By Christopher Caldwell
Ash hated Los Angeles. The city was oppressive to him, a sprawling urban spiderweb. The three years he had spent in Colorado, away from the traffic, the noise and the grime that the city was heir to had been productive ones. Ash hated Los Angeles, but today he sat in the greyhound station in Grand Junction, Colorado waiting for the bus that would return him to the place he once called home.
The letter from Rena had arrived three days before. Ash had returned home after a day of watching for poachers, litterers and careless tourists who'd been bitten by rattlesnakes.
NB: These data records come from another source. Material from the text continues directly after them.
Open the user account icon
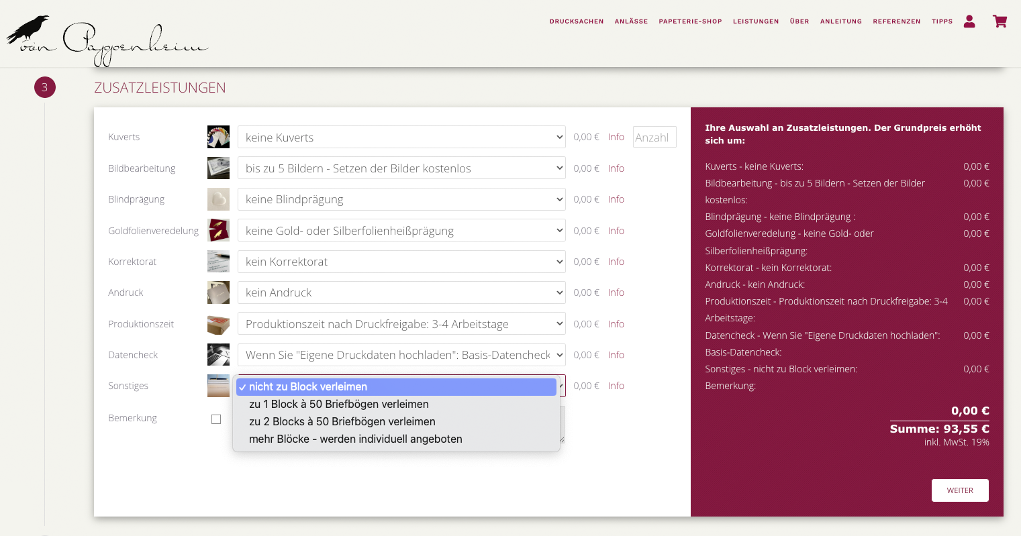1021x536 pixels. click(969, 21)
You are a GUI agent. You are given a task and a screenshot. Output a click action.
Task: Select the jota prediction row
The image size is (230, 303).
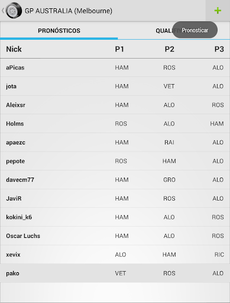pos(115,86)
It was often tiring, but Ash loved his job as a ranger at Monument National Park. It allowed him long hours alone with nature, to think and sometimes to write. Ash, for the first time in his life had known contentment. Gone was the feeling of dread that used to chase him throughout his childhood and adolescence. Until the letter arrived. It was brief and unsatisfactory. It explained nothing, Rena required his help and needed him to return to Los Angeles quickly. Ash thought about tearing up the letter and throwing it away just as he had abandoned his old life in the city. Los Angeles was carcinogenic to him. Anger welled up in Ash. Rena was basically asking for his life without even bothering to explain anything. Unused to the delicious heat of wrath, Ash savored the emotion for a moment before his conscience intruded with cooling remorse. He owed Rena his life, and he had never been one for explanations nor had she asked when he was sparse on details. She had done everything he needed to her without expecting thanks and he had barely bothered to keep in touch with Rena. She was too near his old life, and that contact was always painful and awkward. He owed Rena a debt. Ash began to pack his things and make arrangements for what would be an indefinite leave of absence.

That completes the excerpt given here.